The Boys Are Back


Why would I spend an evening at a movie about a dad who’s left to raise his two sons alone after his wife dies of cancer? I’ve written before about absent-mother movies; it’s not that I have some morbid curiosity about families without mothers or expect that these movies are going to show me what might be (I certainly hope not!) I love movies about family relationships, I love quiet, talky movies, and I have to admit I love a chance to attend a free press screening. So I went to The Boys Are Back with a friend (whose own two boys are old enough to be left alone for a couple hours while she goes to an early evening movie). I thought, based on what I knew of the plot, that it might be a bit sappy. But we were both very pleasantly surprised, because The Boys Are Back is a really lovely film about a man learning how to father after his wife passes away.

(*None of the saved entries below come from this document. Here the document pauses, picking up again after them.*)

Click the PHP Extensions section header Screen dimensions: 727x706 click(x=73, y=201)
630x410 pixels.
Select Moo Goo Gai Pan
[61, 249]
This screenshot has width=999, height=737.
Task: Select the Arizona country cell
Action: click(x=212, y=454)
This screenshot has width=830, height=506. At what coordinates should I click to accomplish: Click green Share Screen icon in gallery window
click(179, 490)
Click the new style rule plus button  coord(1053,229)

The film is based on Simon Carr’s memoir of the same name. Carr is a columnist for The Independent, though in the film’s one significant, and perfectly reasonable, deviation from the memoir, Clive Owen plays him as a sportswriter named Joe. It makes his job look a bit more glamorous (we see him writing coverage of Michael Phelps at the Sydney Olympics), though my friend and I did wonder exactly how this dad was supporting his family’s very comfortable lifestyle on a newspaper writer’s salary. We should be so lucky. But that’s a tiny quibble in what’s otherwise a very realistic, human, and beautifully-told story about a little family struggling to regain its equilibrium after a devastating loss.

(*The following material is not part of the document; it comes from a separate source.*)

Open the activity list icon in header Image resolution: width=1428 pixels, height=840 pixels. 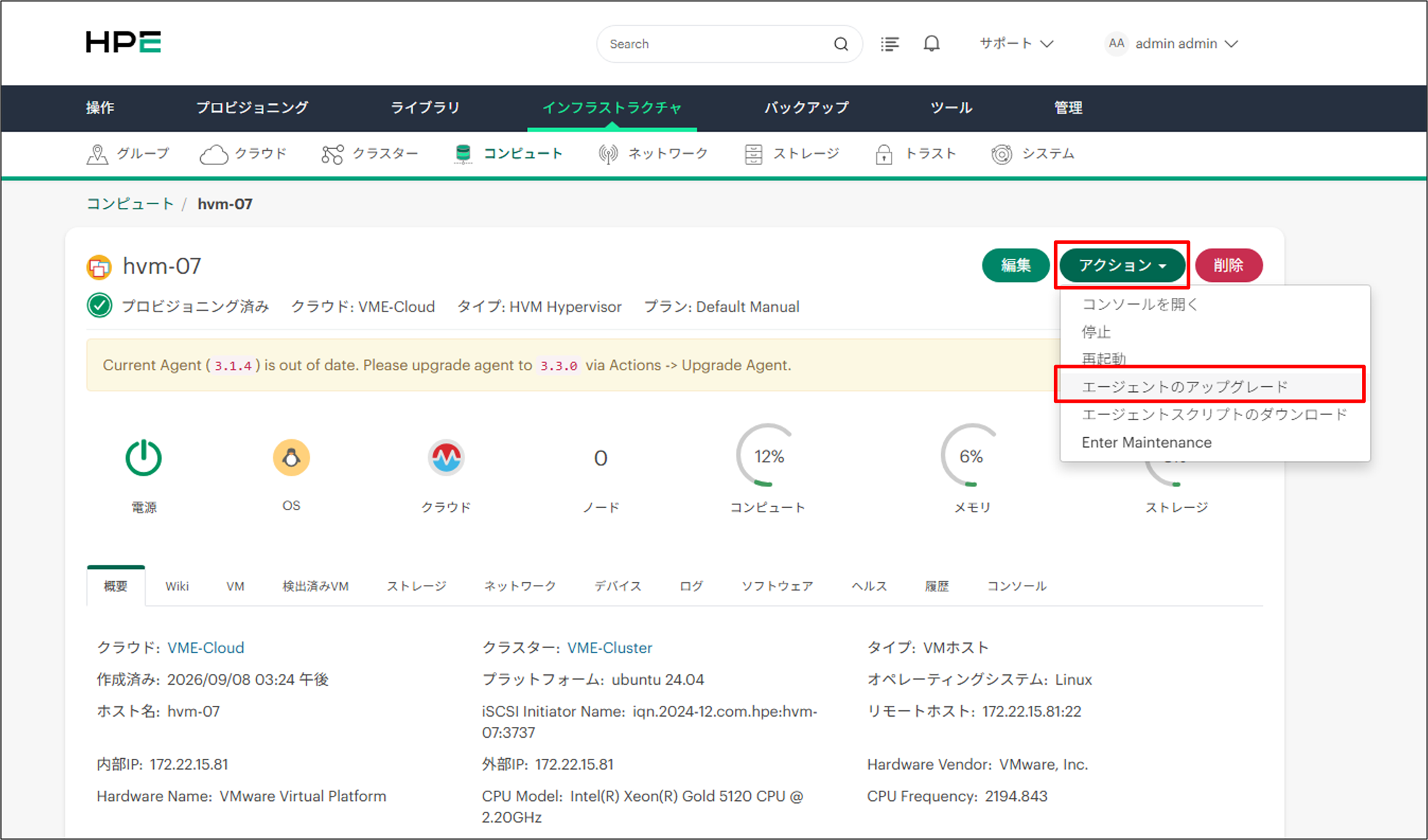[890, 44]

The film opens with Joe driving a jeep along the beach. Water is spraying past, and we begin to see that people are shouting at him, presumably just because he is driving on the beach. But then the camera pulls back and we see a little boy perched on the hood of the car, griping the windshield wipers behind him, screaming with delight. This is our first clue that this family is different. The film flashes back briefly then, to tell the story of the mother’s cancer diagnosis and death, and the moment I knew this was a film that understands a bit about children and families was when Joe tells his son, Artie (a sweet and impish Nicholas McAnulty) that his mom is ill. The four year-old has good questions: “Is Mummy going to die? When? Will she die by dinner time? Will she die by bedtime? Will she die by breakfast?” And Joe understands that these are reasonable questions from a kid, and answers honestly, “I don’t know.”

Most of the film then narrates the life Joe builds with little Artie and his son from his first marriage, Harry, a young teen who comes to live with them some months after the death of Artie’s mom. “The fact is,” explains Joe to Harry, “I run a pretty loose ship. . . . We found that the more rules we had the more crimes were created; petty prosecutions started to clog up the machinery of life. Conversely, the fewer the rules we had, the nicer we were to each other.” It’s not all indoor water balloon fights and bike-riding in the kitchen (though there is that); the silly, like in real life, is tempered by the serious, and it all adds up to a fine film about ordinary life.